Detecting False Positives/Negatives
Manual spot checks involve regularly reviewing a sample of test results to verify that passes are truly passes and failures are truly failures. This helps you catch systematic issues in your evaluation logic. A/B testing thresholds means trying different pass/fail threshold values and comparing the false positive and false negative rates to find optimal settings. Human validation brings in people to review borderline cases and build ground truth datasets that reveal where your automated metrics go wrong.
Reducing False Positives/Negatives
Improving evaluation prompts often has the biggest impact.

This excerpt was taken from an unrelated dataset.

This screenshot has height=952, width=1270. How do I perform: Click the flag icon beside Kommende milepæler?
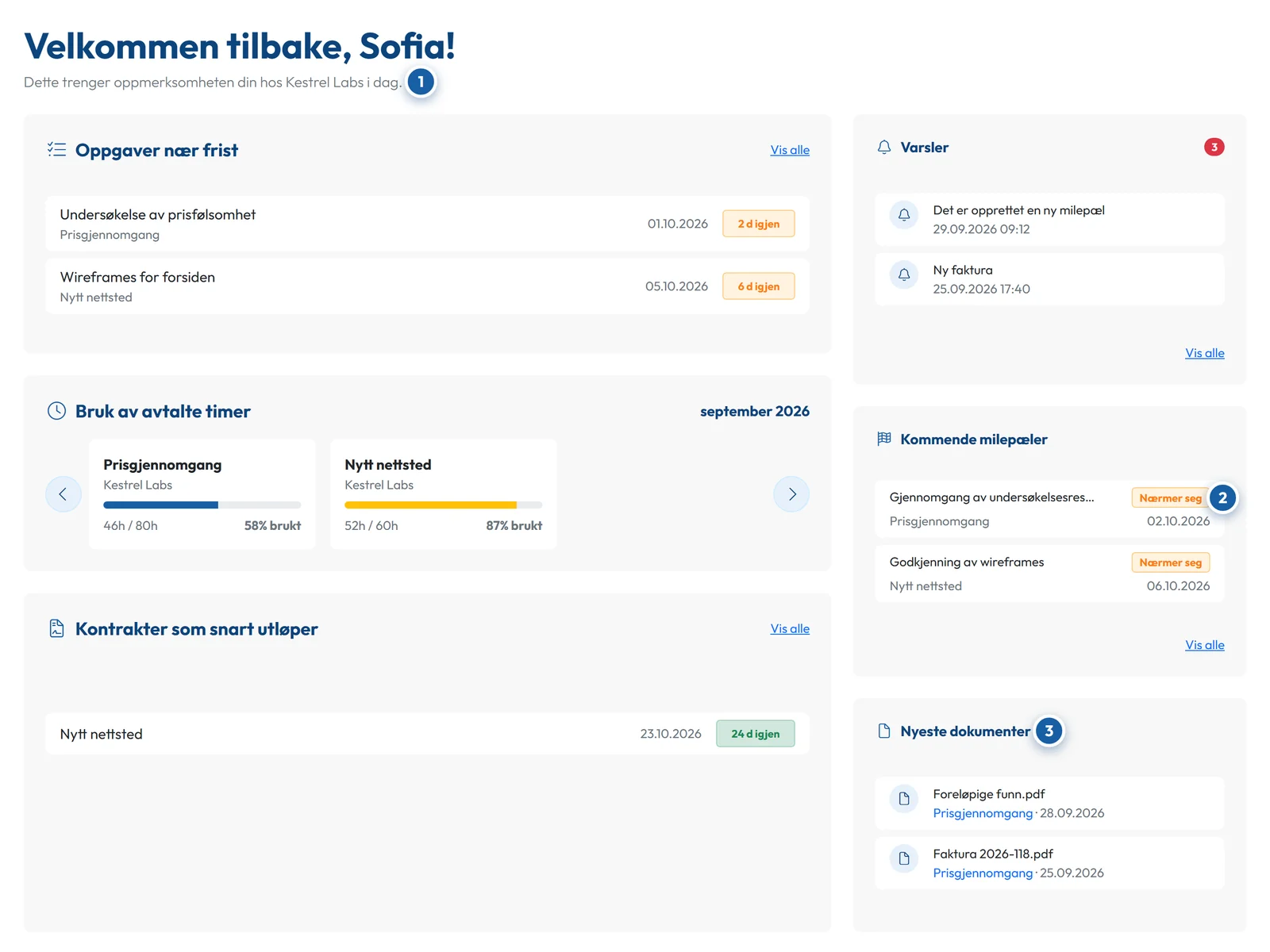click(884, 439)
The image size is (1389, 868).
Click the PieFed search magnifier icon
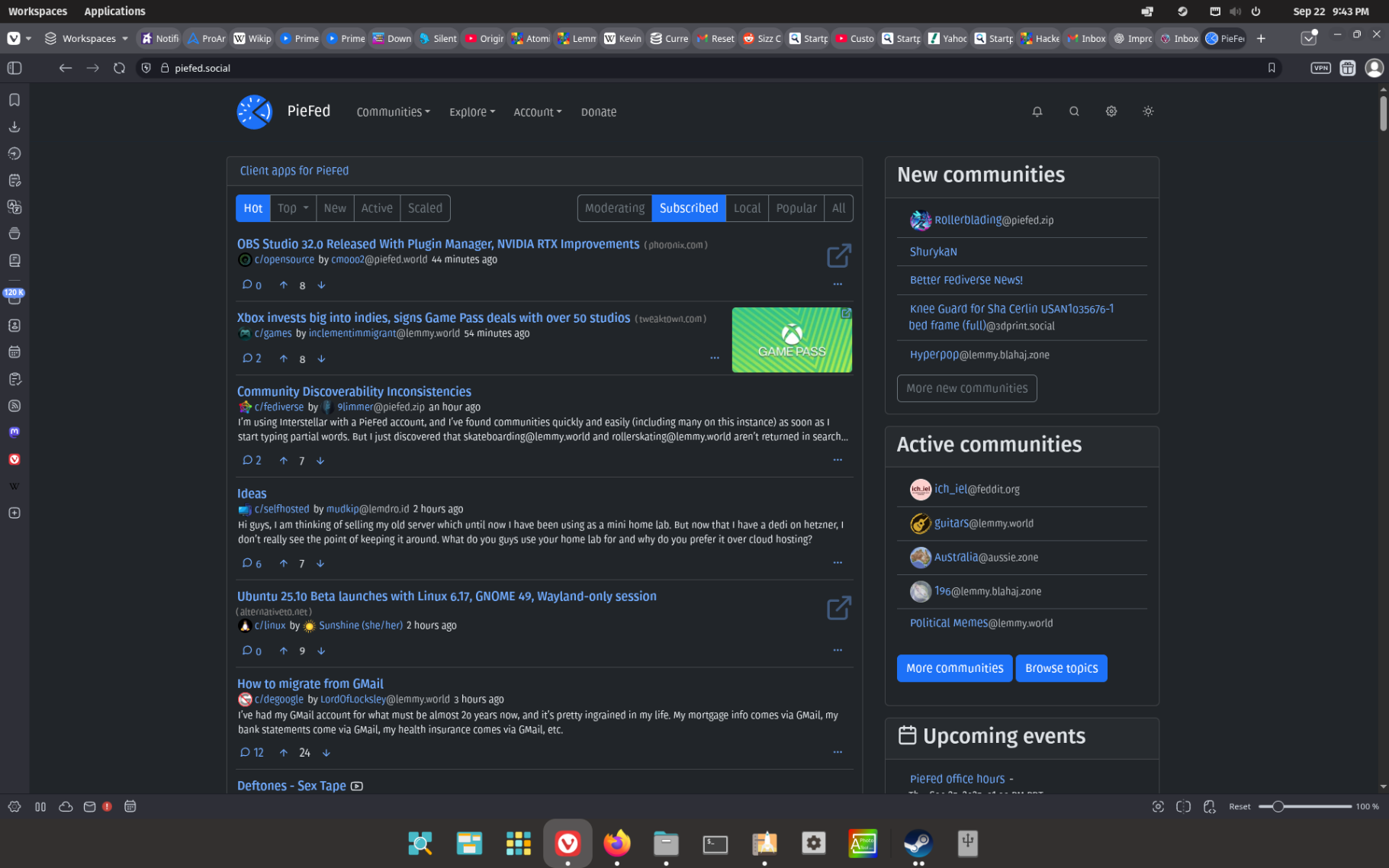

Make criteria specific and unambiguous, provide clear examples of what should pass and fail, and break complex evaluations into multiple steps that the judge can follow systematically. Using multiple metrics provides redundancy—if several independent metrics must agree before passing a test, you reduce false positives, while requiring only one metric to pass reduces false negatives. Tuning thresholds based on cost involves setting higher thresholds when false positives are expensive (like safety issues) and lower thresholds when false negatives are expensive (like blocking legitimate features).
Best Practices
For safety-critical applications, favor false negatives over false positives. It's better to block good content than allow harmful content to reach users. Set high thresholds between 8.0 and 9.0 out of 10 to catch potential issues aggressively. Use multiple judges with several metrics that must agree before passing safety checks. Implement human review for edge cases where automated judgments might miss subtle safety concerns.
For feature development contexts, you might favor false positives to enable rapid iteration. It's better to allow experimentation and catch issues through other means than to block progress unnecessarily. Use moderate thresholds between 6.0 and 7.0 out of 10 to avoid flagging every minor imperfection. Iterate quickly by adjusting based on results rather than trying to perfect thresholds upfront. Consider progressive tightening where you start lenient and increase rigor over time as your system matures.
For general best practices across contexts, conduct regular validation by periodically checking results with humans to verify your automated metrics remain accurate. Write clear criteria using specific, unambiguous evaluation prompts that leave little room for interpretation. Document your rationale for why specific thresholds were chosen, making it easier to adjust them appropriately later. Track false positive and false negative rates over time to identify trends and degradation. Adjust as needed by updating thresholds based on findings from validation and production monitoring.